Once you’ve identified the weak passwords, you won’t have to crack your brains to think of a stronger one because Bitwarden’s password generator will do it for you. By default, Bitwarden’s password generator creates passwords that contain uppercase and lowercase letters, and numbers. So, make sure to check the boxes to include special characters and avoid ambiguous symbols.
Another thing that you can do is increase the password length from 14 to at least 20 characters, which makes your password more difficult to crack. If passwords aren’t for you, Bitwarden also gives you an option to use passphrases. The default word length is three and we suggest increasing it to at least four.
Storing Cards and Identities
Bitwarden stores multiple sets of personal data and uses them to help you fill out forms so you don’t have to memorize all your credentials. With this, Bitwarden allows users to store two kinds of data items: cards and identities.

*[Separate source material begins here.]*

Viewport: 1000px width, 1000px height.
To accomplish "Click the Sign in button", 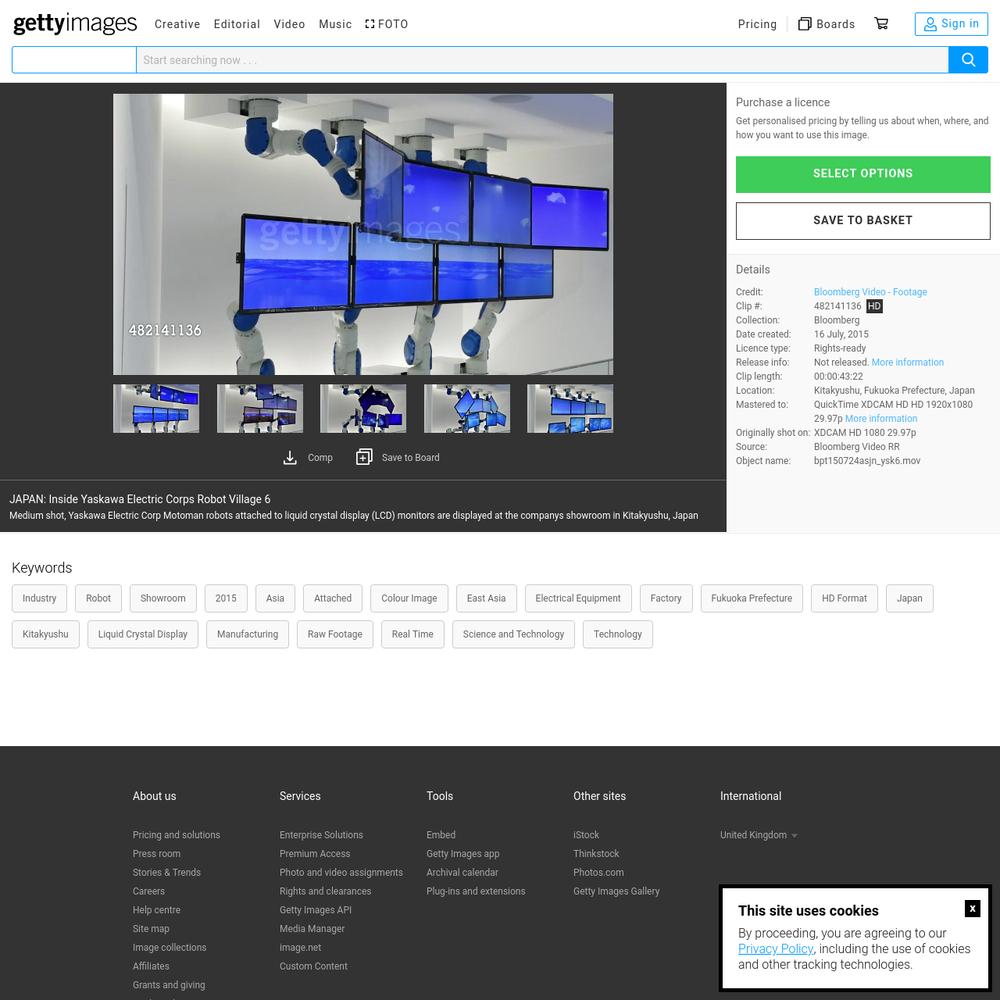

Every time you have to fill a form, you only need to click the extension button on your browser, and Bitwarden will fill out the relevant fields for you.
Sharing and Emergency Access
It’s a good practice to never ever share credentials with anyone, but there are times when you really must. In times like this, Bitwarden offers you two quick and easy ways to do it: via ‘Send’ and ‘Organizations’.
The Send feature simplifies sharing and lets users send encrypted links to anyone, even to people who don’t use Bitwarden. When you setup Send, you can also setup a specific expiration date, deletion date, maximum access limit and password.
The Organization option, on the other hand, allows you to invite other Bitwarden users and share information within the organization. If you want this option though, you need to be subscribed to Bitwarden’s Family Organization tiers or any of its business plans.
Aside from the web platform and the browser extension, Bitwarden is also available on mobile phones. Both its iOS and Android versions have the same features, some of them are the biometric authentication and credential autofill.
The Android app includes four main navigation options: My Vault, Generator, Send and Settings. My Vault organizes your files into different folders and item types. The Generator section is where you will find Bitwarden’s password generator tool. The Send option lets you share items. The Settings tab is where you can control autofill preferences, enable additional security requirements, export your vault, and access other standard options.
Bitwarden for Business
For business and organizations looking for a secure password manager that won’t break the bank, Bitwarden might just be the one for you.
For a fraction of what its competitors cost, Bitwarden provides reports that will keep track of your password health. It will give you a list of passwords that are weak or have been exposed or reused. It will also tell you which multi-factor authentication has been inactive. Bitwarden also makes it easier to store business passwords by providing a separate business vault from the employee vault.
If you’re an individual looking for a free password manager, Bitwarden definitely is something you need to check out. It gives you more freedom by not limiting the number of passwords you can store and by allowing you to sync your vault across all your devices.
Bitwarden’s premium tier, on the other hand, is a great choice for different organizations looking for a secure but inexpensive password manager. Despite its affordability, it includes excellent features such as password health report, OTP generator, emergency access options and enhanced two-factor authentication methods.